While E-Trade’s success reflects an increasing acceptance of online banking, traditional banks and their branches aren’t going away yet, or maybe ever. Some customers prefer talking with a real person face-to-face when making important financial decisions. Dotcom banks such as Wingspan failed because the majority of customers aren’t yet willing to make the leap to doing everything online. Still other customers are concerned that their financial information may not remain secure from hackers or phishing attacks. These factors present a challenge to E-Trade.
In acknowledgement of the advantages that brick-and-mortar banks still have, E-Trade has opened 20 financial centers and plans to add up to 15 more. The company doesn’t want to turn itself into a brick-and-mortar bank, but rather to offer some face-to-face advice to regular online customers at the sites, which will be located in areas where most customers are located, says Framke.
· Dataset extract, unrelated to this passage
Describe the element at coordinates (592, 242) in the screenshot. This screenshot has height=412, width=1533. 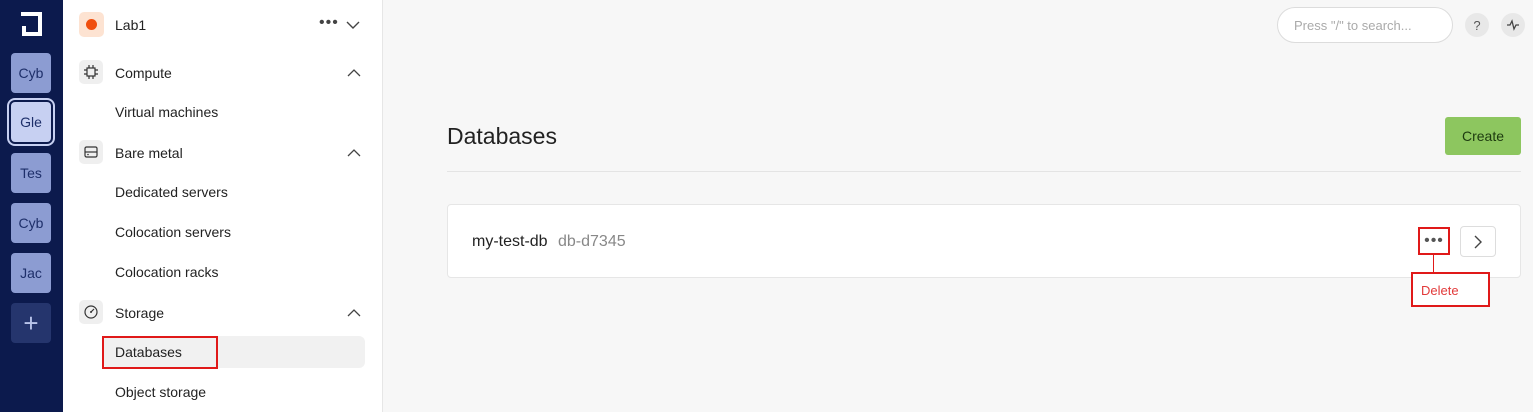
I see `database-id: db-d7345` at that location.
Going forward, E-Trade will have to keep its eye on its competitors—both online and traditional banks—in order to stay ahead. The online brokerages “are telling us [banking is] extremely competitive and they need to use their websites to draw people in,” says Lance Jones, an analyst at Keynote Systems. Looking ahead, Framke acknowledges that the competition is likely to remain stiff. “The challenge remains deploying technology that is easy to use yet produces meaningful results for the customer and the company,” he says. Framke also has his eye on new Internet technologies such as application composites, or mashups, which are applications created by combining multiple services.
And even though E-Trade is beefing up its physical presence, the company knows it will remain an online leader only if it can continue to come up with tools, such as the Intelligent Cash Optimizer and QuickTransfer, that are effective, easy to use and ahead of the pack. Says Framke: “We have to be ahead of the technology curve as new Web services technologies emerge, and use them in a way that is unique to us.”